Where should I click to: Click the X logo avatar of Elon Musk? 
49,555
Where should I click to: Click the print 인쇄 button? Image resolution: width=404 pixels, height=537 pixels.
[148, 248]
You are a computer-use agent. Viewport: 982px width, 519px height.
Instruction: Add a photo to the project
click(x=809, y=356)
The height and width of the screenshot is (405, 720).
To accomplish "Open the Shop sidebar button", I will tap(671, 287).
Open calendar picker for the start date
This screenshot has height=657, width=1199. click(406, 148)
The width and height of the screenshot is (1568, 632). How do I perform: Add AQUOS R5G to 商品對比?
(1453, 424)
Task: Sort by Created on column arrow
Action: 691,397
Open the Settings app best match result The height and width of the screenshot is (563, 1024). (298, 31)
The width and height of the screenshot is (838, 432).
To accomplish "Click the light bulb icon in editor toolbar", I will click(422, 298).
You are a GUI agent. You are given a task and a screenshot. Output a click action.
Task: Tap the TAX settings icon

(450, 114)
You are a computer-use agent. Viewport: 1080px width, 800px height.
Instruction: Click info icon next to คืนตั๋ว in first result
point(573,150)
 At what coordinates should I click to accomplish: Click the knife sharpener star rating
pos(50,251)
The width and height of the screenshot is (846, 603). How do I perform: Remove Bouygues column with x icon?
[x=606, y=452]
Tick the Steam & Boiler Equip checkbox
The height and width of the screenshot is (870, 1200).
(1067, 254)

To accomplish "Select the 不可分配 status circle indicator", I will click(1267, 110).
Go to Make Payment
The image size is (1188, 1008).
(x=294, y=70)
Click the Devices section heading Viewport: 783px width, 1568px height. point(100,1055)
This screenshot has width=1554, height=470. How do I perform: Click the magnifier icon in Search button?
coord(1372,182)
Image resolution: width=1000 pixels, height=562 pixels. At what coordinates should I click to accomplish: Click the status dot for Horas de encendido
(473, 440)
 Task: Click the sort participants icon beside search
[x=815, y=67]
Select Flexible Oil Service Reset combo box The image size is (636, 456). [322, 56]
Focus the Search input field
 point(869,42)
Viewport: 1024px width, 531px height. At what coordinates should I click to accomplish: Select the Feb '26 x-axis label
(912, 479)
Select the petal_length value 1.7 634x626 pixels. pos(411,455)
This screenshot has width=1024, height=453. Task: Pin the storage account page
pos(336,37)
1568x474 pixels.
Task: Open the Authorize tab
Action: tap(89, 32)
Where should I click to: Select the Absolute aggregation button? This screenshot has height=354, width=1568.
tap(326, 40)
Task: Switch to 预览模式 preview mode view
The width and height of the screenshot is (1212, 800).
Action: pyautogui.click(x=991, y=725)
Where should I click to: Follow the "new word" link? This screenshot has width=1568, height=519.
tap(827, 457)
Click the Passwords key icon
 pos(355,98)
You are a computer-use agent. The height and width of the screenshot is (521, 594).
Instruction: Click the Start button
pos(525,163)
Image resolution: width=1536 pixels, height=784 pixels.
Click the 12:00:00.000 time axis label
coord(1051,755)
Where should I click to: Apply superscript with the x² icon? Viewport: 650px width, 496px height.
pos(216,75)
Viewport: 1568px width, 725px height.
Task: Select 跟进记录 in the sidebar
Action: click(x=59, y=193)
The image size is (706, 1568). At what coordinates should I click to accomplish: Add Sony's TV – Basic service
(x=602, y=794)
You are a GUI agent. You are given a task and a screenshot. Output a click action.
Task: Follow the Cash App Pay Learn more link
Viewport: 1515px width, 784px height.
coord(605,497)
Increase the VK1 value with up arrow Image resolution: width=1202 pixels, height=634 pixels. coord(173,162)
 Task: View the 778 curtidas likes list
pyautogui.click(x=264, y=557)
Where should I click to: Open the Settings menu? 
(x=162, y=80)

- Instructions for the task -
Copy each line of the listing that contains "computer".

- Result -
You are a computer-use agent. Viewport: 982px width, 519px height.
You are a computer-use agent. Viewport: 1080px width, 800px height.
You are a computer-use agent. The height and width of the screenshot is (521, 594).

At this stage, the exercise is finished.